Bir çarpışma sesinin ardından parmaklarından koluna yayılan uyuşukluğu sonuna kadar hissetmişti. Buna rağmen hızla vurduğu yere baktığında, duvardaki göçüğü görmüş ve tatmin edici bir gülümseme ile kılıcı tekrar kaldırmıştı. Kılıcı bir daha aynı yere vurduğunda, doğal olarak göçükte büyümüştü. Arka arkaya savurmalarını devam ettirmiş, göçüğü eskisine oranla daha çok büyütmüştü. Bunun bedeli olarak kılıcı tutan elleri titriyordu. Ellerindeki uyuşukluğun artması üzerine, elini nerdeyse hissedemez olmuştu. On altıncı sefer zorla bir kez daha kılıcı kaldırdığında, yine duvara vurmuştu. Daha fazla takati kalmayınca kendini bir kenera atmıştı. Eğitimin diğer bölümlerini yapmak için biraz da olsa dinlenmeye koyulmuştu.

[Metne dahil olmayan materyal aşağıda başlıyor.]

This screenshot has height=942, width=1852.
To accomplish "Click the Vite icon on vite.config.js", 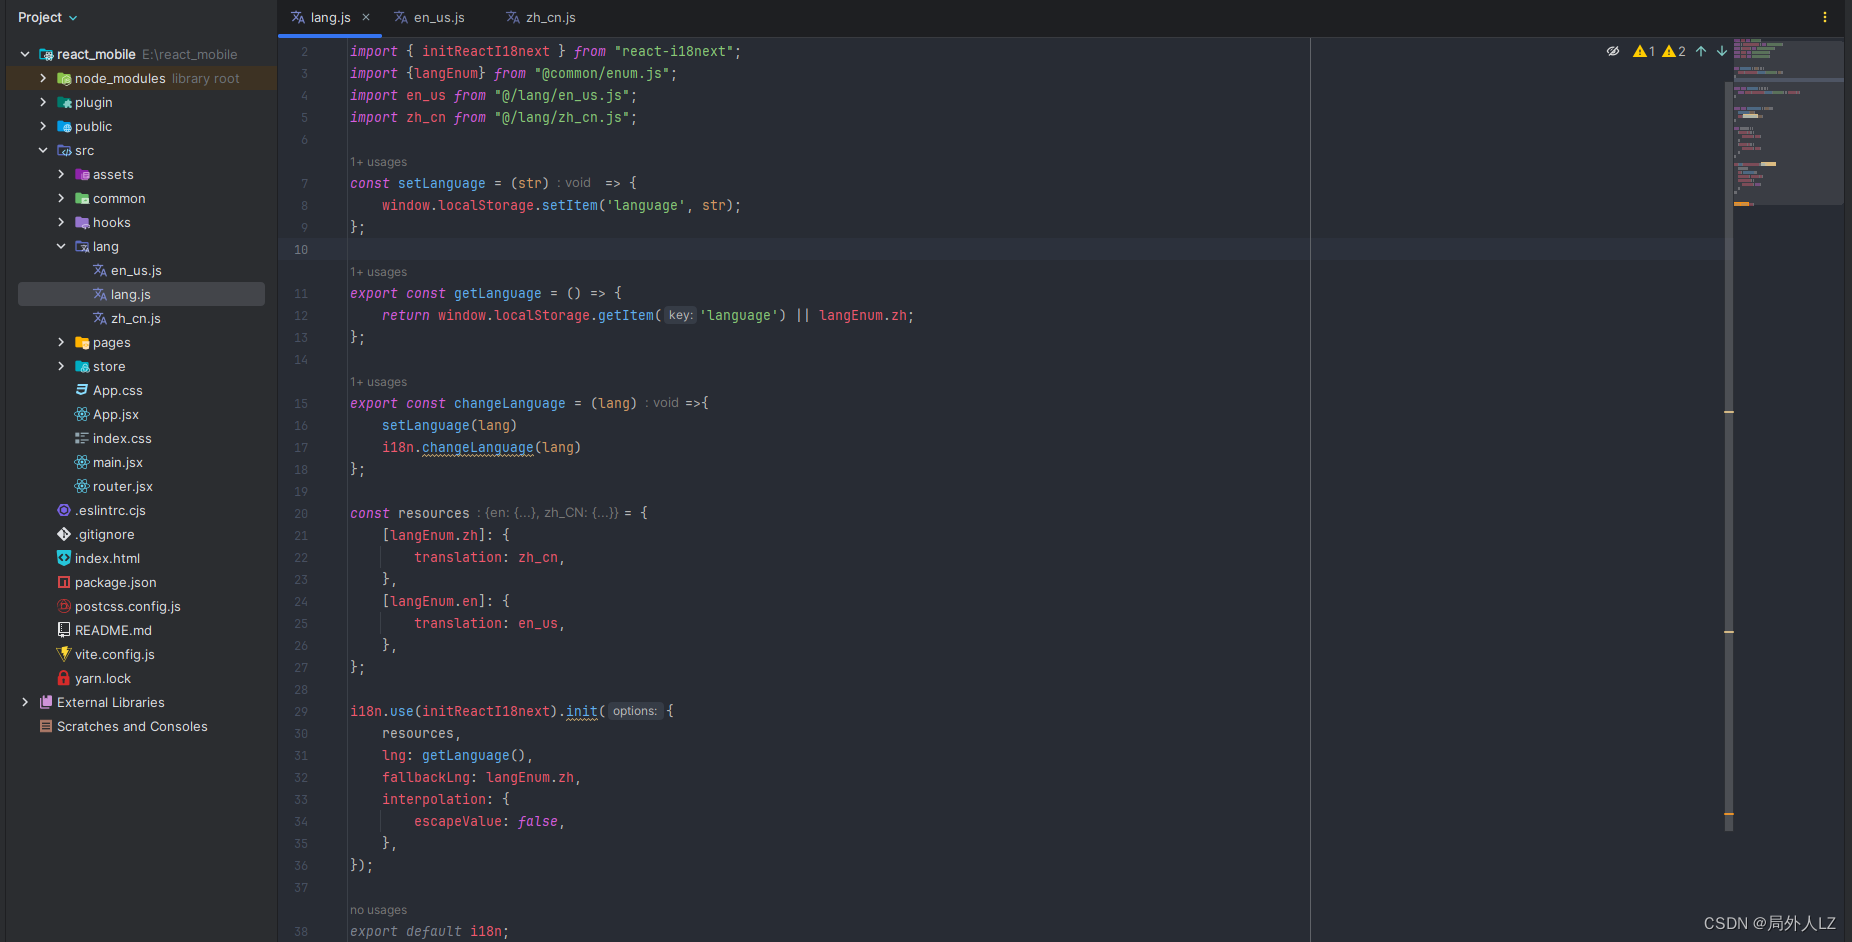I will [64, 654].

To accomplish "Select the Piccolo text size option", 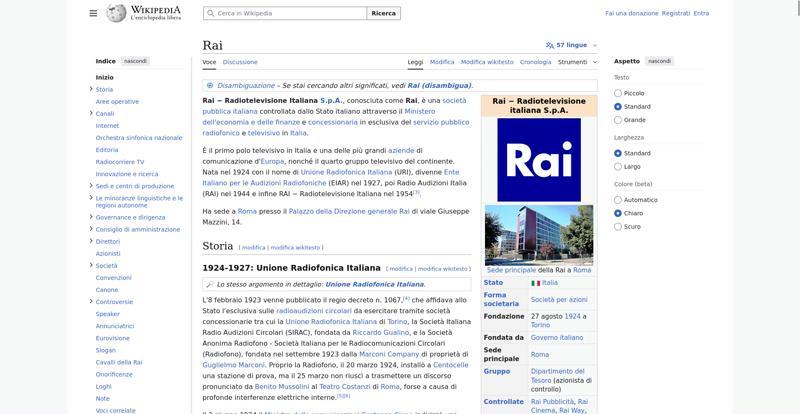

Dinlendikten sonra tekrar ayağa kalkmış ve zaman içinde kitaptan öğrendiği ağır kılıç eğitimi için olan duruşları yapmaya koyulmuş. Duruşları yaparken bir yandan da kılıcı savuruş şekillerini ve savunma şekillerini uyguluyordu. Bunları yorulana kadar devam ettirmiş yorulduktan sonra kılıcı sırtına asıp tekrar yere oturmuştu. Kılıç yüzünden tam bir şekilde oturamasa da, oturmuş olması ona iyi hissettiriyordu. Oturduktan sonra yüzüğünden üstünde değişik motifler olan bir kitap çıkarmıştı. Kitap oldukça eski görünsede iyi korunduğu anlaşılıyordu. Kitabı açtıktan sonra içindekileri okumaya başlamıştı. Çok anlayamasa da zamanla birkaç şeyler anlamıştı. Kitap kutsal dili öğretiyordu. Birkaç kelime bile öğrenmek onu oldukça zorluyordu. Öğrenilen her dil zorken, kutsal dili öğrenmek ayrı bir zordu. Her yeni öğrendiği kelimeyi aklında tutmak zorundaydı.
Kelimeler cümleleri, cümleler satırları, satırlar sayfaları getiriyordu. Her sayfada ayrı bir bilgi öğrenmek, onun aklını iyice karıştırmıştı. Daha çok çalışamayacağını anladığında, kitabı tekrar yüzüğüne koymuş ve bir köşeye kıvrılmıştı.
••••••
Hævn eğitime başladığı ilk iki hafta çok zorlanmış, tabiri caizse canı çıkmıştı. Pek bir şey kavrayamamış, gelişememişti. Sonraki üç hafta yavaş yavaş da olsa gelişme gösterebilmişti. İlk zamanlar bir adımı bile kendini zorlayarak atarken, şimdi yavaşta olsa koşabiliyordu. İlk zamanlar sadece bir kez kılıcı savura biliyorken, şimdi on altı defa savurabiliyordu. Bu savurmalar oldukça yavaş olsada onun için büyük bir gelişmeydi. Çocuk bunları düşünürken, yavaşça ayağa kalkmış ve kılıcı kabzasından tutup, yavaşça kaldırmıştı. Sonrasında savurabildiği en hızlı şekilde son defa savurmuştu.
ŞİMDİ OKUDUĞUN
Unighed
FantasyHer şeyin yalan olduğu, güçlünün güçsüzü ezdiği bu dünyada eşitsizlik,öfke,intikam,sevgi, nefret ve ihanetin arasında kalmış bir adam. Unighed'de bilinmeyen, keşfedilmemiş yerler ile dolu bir yerdi. Ve böyle bir yerde.. İntikam uğruna herşeyini ve...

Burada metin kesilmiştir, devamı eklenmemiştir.